C’est en 1959 que les lecteurs japonais découvrent le nouvel héros de Mizuki, Kitaro. Pas vraiment un héros positif : Kitaro est le dernier représentant sur Terre des morts vivants. Il naît sous terre et souffre d’une hideuse apparence. Il a un œil gigantesque qu’il cache derrière une mèche.
Evidemment, il est vite rejeté par la population et sa vie d’enfant devient errance. Pourtant le petit garçon n’en veut pas aux autres. Il est doté de pouvoirs extraordinaires. Il devient rapidement une aide pour toutes les personnes qui ont des soucis avec des yôkaï.
Ce sont les esprits qui taquinent les humains ou désirent leur perte. Kitaro fait le lien entre le monde humain et celui des divinités et de toutes les créatures surnaturelles. Ce drôle de petit bonhomme va donc être le centre d’une saga farfelu et très poétique.

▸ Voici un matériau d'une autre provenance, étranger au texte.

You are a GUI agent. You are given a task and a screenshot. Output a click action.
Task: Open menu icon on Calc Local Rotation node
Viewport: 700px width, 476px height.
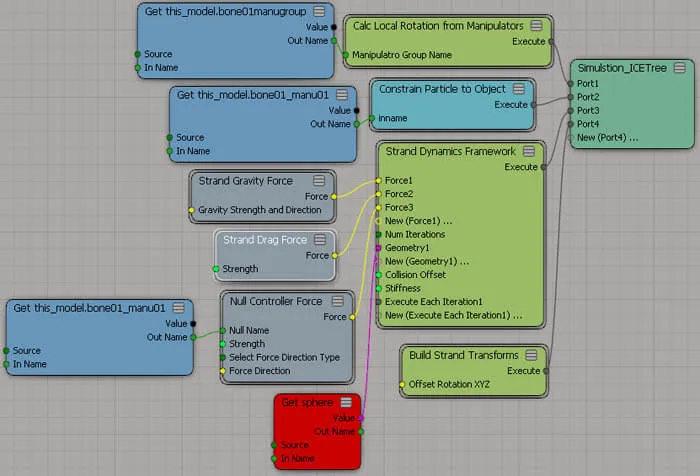click(x=536, y=26)
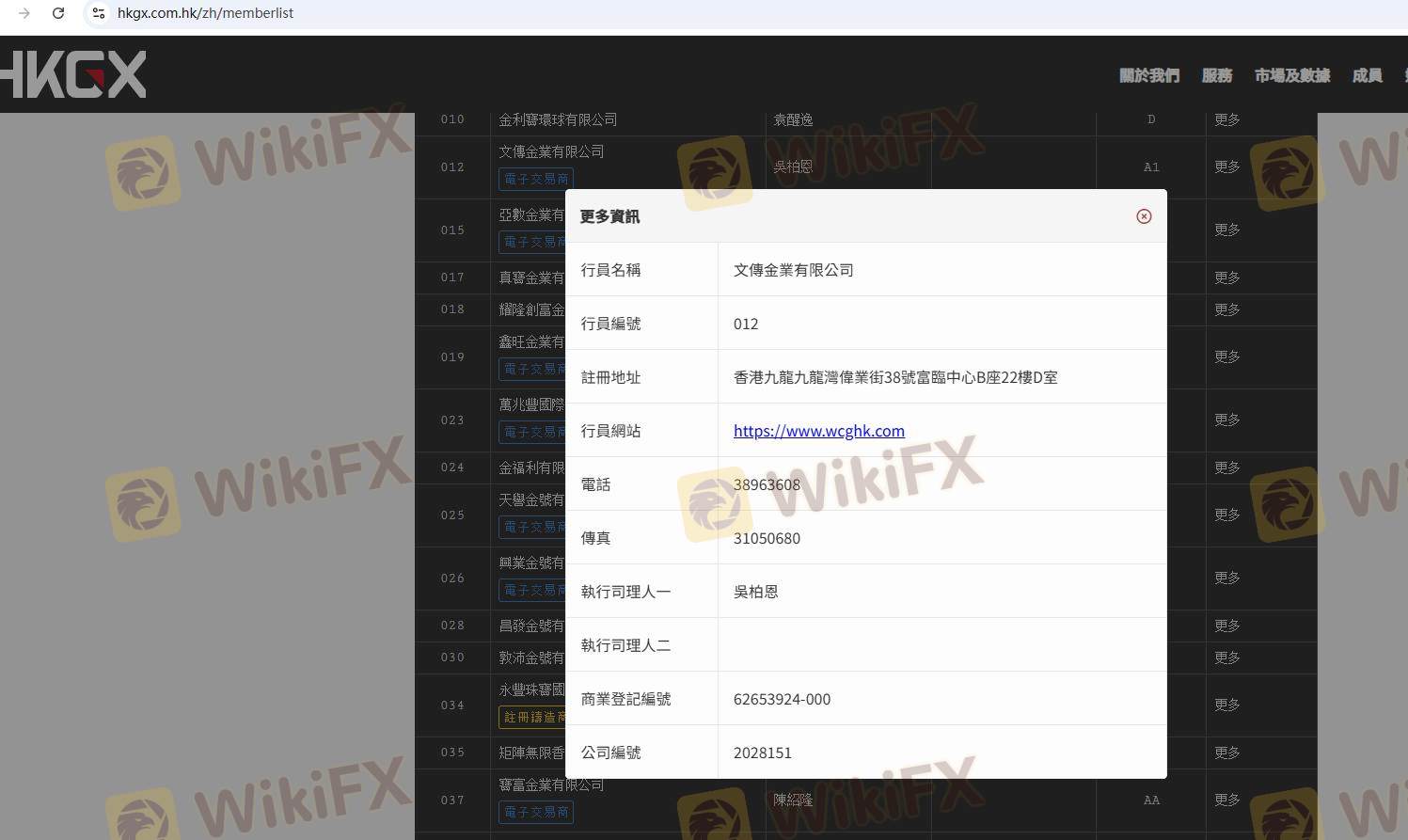Screen dimensions: 1408x840
Task: Open the https://www.wcghk.com member link
Action: [x=818, y=431]
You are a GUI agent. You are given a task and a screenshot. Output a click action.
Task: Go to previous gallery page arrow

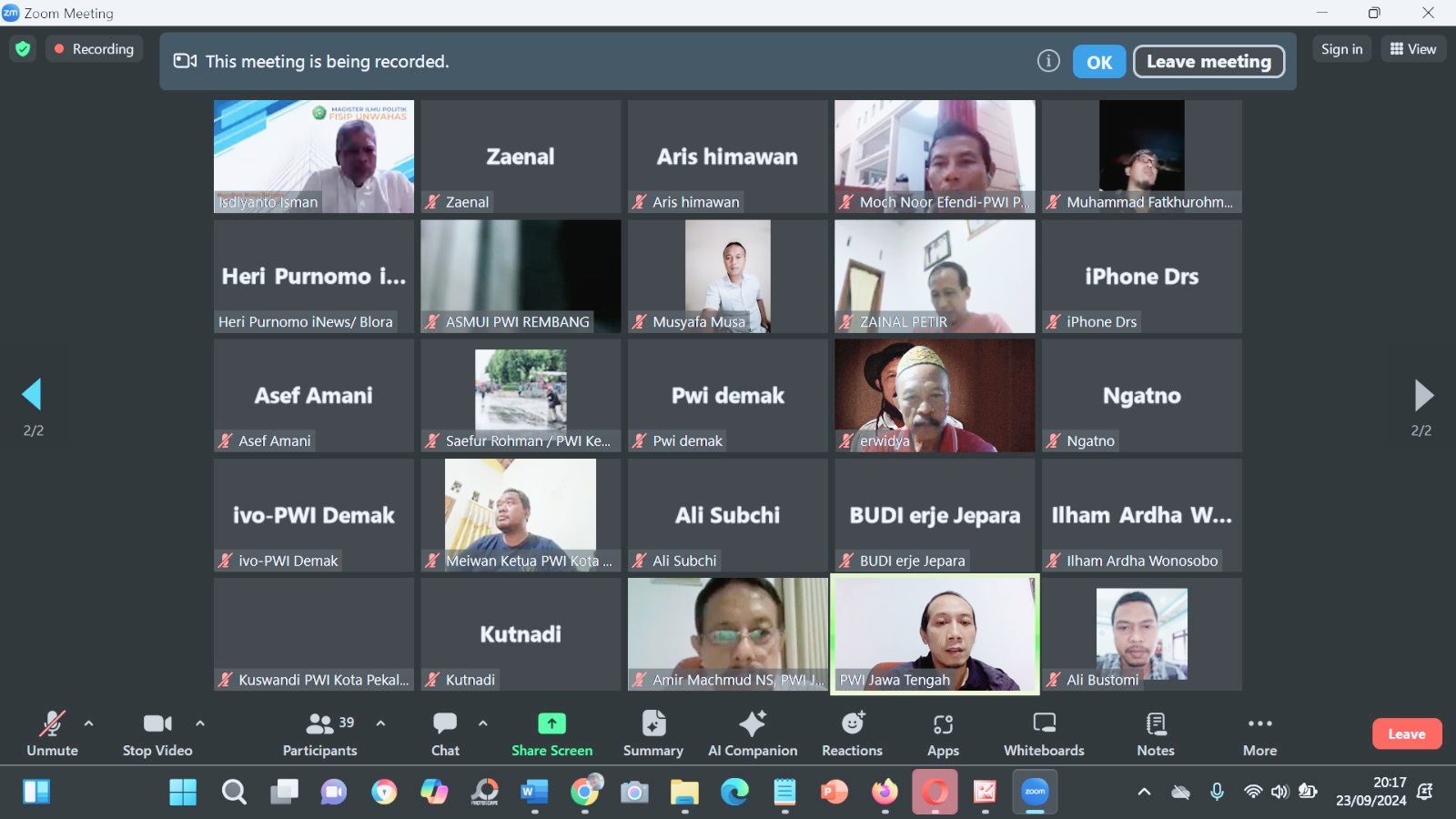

Avec le temps, le dessin de Mizuki est devenu vintage mais aussi précieux. C’est un dessin très élégant, surprenant et pas si naïf qu’il en a l’air. On devine tout ce qui a, par la suite, influencé des maîtres comme Miyazaki ou Otomo.
Mizuki est un humaniste et ses histoires à dormir debout montrent avant tout des personnages attachants et très loufoques. Il observe une société nippone paumée entre le traumatisme de la Seconde Guerre Mondiale, la modernité et l’américanisme.
Kitaro révèle des angoisses existentielles plus profondes que l’anecdotique série horrifique et humoristique. Les quatre volumes réunissant les aventures de Kitaro montrent un univers où le fantasme et la réalité se confrontent.
Cela fait ressortir une vraie sensibilité poétique assez rare dans le manga. Comme Tezuka, Mizuki est un précurseur et un visionnaire. Kitaro possède une vraie naïveté poétique et un vrai intérêt historique. C’est une œuvre plus touchante qu’elle n’y paraît. Elle nous donne à rencontrer une autre culture. C’est une ouverture sur tout un art. C’est vraiment tout sauf repoussant.